Source document:

Chocolate Chip Souffle Recipes

facebook share image   twitter share image   pinterest share image   E-Mail share image

CHEF JOHN'S CHOCOLATE SOUFFLE

These visually impressive individual chocolate soufflés are perfect for your special someone. If you're serving more people, the recipe should scale up just fine.

Provided by Chef John

Categories     Desserts     Chocolate Dessert Recipes     Dark Chocolate

Time 39m

Yield 2

Number Of Ingredients 12



Chef John's Chocolate Souffle image

Steps:

  • Preheat oven to 375 degrees F (190 degrees C). Line a rimmed baking sheet with parchment paper.
  • Brush bottom and sides of 2 (5-ounce) ramekins lightly with 1 teaspoon melted butter; cover bottom and sides right up to the rim. Add 1 tablespoon white sugar to ramekins. Rotate ramekins until sugar coats all surfaces. Pour off extra sugar.

Available data:
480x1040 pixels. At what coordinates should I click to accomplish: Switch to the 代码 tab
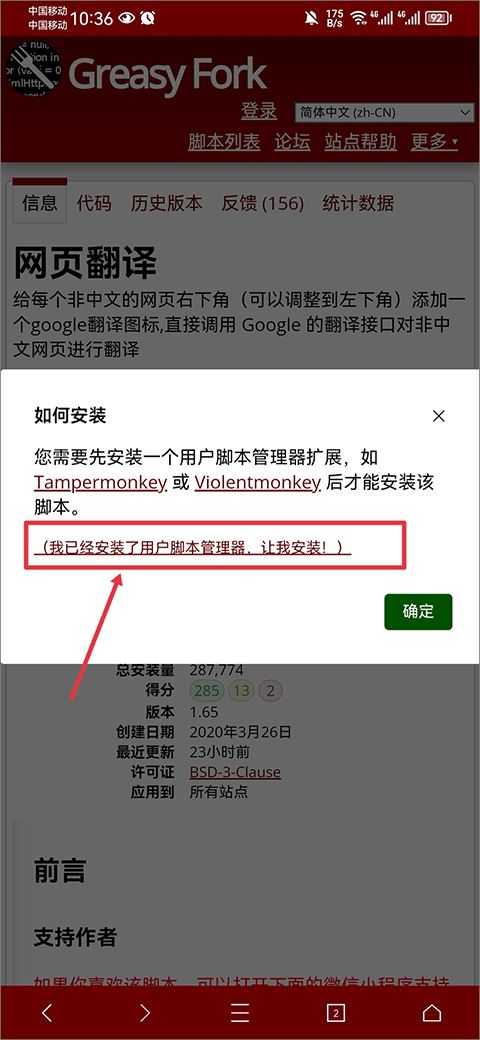click(93, 203)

What you need to do:
1: In the chocolate soufflé recipe, to what temperature is the oven preheated?
2: From the chocolate soufflé recipe, return the passage that begins at the words "facebook share image   twitter" and stops after "up just fine.".
3: Carry the chocolate soufflé recipe forward from its last step by writing the steps that come next.

Answer list:
1: 375 degrees F (190 degrees C).

2:
facebook share image   twitter share image   pinterest share image   E-Mail share image

CHEF JOHN'S CHOCOLATE SOUFFLE

These visually impressive individual chocolate soufflés are perfect for your special someone. If you're serving more people, the recipe should scale up just fine.

3:
  • Place chocolate pieces in a metal mixing bowl. Place bowl over a pan of about 3 cups hot water over low heat. Do not let water boil or come to a simmer.
  • Melt 1 tablespoon butter in a skillet over medium heat. Sprinkle in flour. Whisk until flour is incorporated into butter and mixture thickens, about 1 minute. Reduce heat to low. Whisk in cold milk until mixture becomes smooth and thickens, 2 or 3 minutes. Remove skillet from heat. Transfer mixture to bowl with melted chocolate. Add salt and very small pinch of cayenne pepper. Mix together thoroughly. Add egg yolk and mix to combine. Leave bowl above the hot (not simmering) water to keep chocolate warm while you whip the egg whites.
  • Place 2 egg whites in a mixing bowl; add cream of tartar. Whisk until mixture begins to thicken and a drizzle from the whisk stays on the surface about 1 second before disappearing into the mix, 2 or 3 minutes. Add 1/3 of sugar and whisk in. Whisk in a bit more sugar about 15 seconds; whisk in the rest of the sugar. Continue whisking until mixture is about as thick as shaving cream and holds soft peaks, 3 to 5 minutes.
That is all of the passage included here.